_DESCRIPTION OF THE TASK_:
Only the lines from the one containing "Task: Toggle camera view in viewport" through the last line of the data are to be written out, exactly and in full.

_Saved data entries_:

________________________

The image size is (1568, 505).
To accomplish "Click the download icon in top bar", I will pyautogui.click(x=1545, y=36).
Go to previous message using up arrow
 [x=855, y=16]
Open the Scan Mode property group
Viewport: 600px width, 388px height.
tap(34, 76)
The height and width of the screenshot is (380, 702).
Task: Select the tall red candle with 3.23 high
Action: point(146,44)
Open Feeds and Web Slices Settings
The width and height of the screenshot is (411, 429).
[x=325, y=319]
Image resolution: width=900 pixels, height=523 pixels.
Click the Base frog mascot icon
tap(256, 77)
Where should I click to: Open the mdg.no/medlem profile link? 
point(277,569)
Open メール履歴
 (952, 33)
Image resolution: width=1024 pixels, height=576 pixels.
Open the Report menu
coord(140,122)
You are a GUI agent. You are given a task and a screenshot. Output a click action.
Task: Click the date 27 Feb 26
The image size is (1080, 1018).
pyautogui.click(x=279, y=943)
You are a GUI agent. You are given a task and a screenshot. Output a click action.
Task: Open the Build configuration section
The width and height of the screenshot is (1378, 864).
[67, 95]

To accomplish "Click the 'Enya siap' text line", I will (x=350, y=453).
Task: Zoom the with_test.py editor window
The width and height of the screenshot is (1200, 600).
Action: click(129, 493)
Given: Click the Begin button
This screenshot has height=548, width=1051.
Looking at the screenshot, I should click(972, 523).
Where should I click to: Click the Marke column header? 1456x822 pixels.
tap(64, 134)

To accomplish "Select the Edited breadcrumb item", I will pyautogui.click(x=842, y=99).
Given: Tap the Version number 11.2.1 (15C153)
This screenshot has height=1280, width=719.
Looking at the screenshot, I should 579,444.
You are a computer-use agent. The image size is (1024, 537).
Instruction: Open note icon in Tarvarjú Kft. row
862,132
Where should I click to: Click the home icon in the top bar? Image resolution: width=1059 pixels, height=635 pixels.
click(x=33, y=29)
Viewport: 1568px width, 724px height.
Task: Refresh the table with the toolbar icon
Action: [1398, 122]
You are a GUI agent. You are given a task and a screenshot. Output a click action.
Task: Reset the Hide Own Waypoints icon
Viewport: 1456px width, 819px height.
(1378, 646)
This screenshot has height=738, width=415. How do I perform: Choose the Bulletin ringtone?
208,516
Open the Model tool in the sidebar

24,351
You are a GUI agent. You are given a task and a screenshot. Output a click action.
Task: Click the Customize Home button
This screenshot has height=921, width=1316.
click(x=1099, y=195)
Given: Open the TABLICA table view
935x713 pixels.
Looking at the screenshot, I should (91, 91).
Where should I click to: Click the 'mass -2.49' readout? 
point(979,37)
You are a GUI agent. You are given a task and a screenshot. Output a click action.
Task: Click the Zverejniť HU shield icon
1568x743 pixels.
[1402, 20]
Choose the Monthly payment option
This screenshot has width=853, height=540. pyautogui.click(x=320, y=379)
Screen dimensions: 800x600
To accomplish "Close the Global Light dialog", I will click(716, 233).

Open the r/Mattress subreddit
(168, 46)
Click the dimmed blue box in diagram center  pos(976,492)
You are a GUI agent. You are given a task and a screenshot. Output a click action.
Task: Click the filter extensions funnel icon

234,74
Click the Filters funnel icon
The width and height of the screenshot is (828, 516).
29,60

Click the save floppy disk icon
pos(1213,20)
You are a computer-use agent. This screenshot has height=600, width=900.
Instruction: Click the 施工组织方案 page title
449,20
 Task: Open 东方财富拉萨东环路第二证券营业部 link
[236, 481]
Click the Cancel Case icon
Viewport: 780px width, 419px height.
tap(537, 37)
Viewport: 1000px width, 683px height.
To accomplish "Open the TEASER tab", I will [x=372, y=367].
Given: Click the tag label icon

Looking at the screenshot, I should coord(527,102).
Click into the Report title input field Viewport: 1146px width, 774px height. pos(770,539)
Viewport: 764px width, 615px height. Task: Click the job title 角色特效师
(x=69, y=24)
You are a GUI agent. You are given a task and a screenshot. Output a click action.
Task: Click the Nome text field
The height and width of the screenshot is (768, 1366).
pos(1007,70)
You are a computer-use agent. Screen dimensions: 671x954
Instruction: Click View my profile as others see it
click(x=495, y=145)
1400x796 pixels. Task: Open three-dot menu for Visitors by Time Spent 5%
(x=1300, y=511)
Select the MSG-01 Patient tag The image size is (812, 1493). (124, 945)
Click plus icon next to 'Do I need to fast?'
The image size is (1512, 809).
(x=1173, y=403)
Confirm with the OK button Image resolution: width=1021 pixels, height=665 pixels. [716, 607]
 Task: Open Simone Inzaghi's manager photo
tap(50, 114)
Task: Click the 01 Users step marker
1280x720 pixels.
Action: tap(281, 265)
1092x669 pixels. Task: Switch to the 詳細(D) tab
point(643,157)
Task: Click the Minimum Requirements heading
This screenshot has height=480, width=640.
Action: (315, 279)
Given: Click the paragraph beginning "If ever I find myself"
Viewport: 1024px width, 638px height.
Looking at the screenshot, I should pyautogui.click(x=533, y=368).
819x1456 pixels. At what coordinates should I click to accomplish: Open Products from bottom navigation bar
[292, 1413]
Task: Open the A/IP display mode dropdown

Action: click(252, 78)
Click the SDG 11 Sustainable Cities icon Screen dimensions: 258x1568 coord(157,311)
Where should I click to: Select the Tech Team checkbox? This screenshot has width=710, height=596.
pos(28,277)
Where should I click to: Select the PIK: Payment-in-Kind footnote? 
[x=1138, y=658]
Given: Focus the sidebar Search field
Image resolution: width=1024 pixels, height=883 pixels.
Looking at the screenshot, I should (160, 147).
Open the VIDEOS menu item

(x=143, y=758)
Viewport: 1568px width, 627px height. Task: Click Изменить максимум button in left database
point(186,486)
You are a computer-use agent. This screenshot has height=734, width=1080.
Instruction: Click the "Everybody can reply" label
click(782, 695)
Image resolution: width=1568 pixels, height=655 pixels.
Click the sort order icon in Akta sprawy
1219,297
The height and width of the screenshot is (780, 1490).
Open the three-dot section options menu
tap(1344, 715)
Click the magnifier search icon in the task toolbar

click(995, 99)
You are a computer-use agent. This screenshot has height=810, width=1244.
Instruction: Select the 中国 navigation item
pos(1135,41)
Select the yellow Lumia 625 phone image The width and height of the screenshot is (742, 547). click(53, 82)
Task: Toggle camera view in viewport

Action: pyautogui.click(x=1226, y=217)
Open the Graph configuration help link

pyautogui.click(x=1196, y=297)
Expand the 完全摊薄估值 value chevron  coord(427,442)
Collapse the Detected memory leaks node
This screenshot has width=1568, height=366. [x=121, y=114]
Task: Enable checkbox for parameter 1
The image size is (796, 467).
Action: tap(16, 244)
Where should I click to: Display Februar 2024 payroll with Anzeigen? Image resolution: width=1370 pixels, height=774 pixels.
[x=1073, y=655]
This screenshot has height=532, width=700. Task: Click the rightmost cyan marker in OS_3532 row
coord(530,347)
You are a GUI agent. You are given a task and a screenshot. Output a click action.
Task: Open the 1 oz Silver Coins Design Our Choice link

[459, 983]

________________________

_SOLUTION_:
Task: Toggle camera view in viewport

Action: pyautogui.click(x=1226, y=217)
Open the Graph configuration help link

pyautogui.click(x=1196, y=297)
Expand the 完全摊薄估值 value chevron  coord(427,442)
Collapse the Detected memory leaks node
This screenshot has width=1568, height=366. [x=121, y=114]
Task: Enable checkbox for parameter 1
The image size is (796, 467).
Action: tap(16, 244)
Where should I click to: Display Februar 2024 payroll with Anzeigen? Image resolution: width=1370 pixels, height=774 pixels.
[x=1073, y=655]
This screenshot has height=532, width=700. Task: Click the rightmost cyan marker in OS_3532 row
coord(530,347)
You are a GUI agent. You are given a task and a screenshot. Output a click action.
Task: Open the 1 oz Silver Coins Design Our Choice link

[459, 983]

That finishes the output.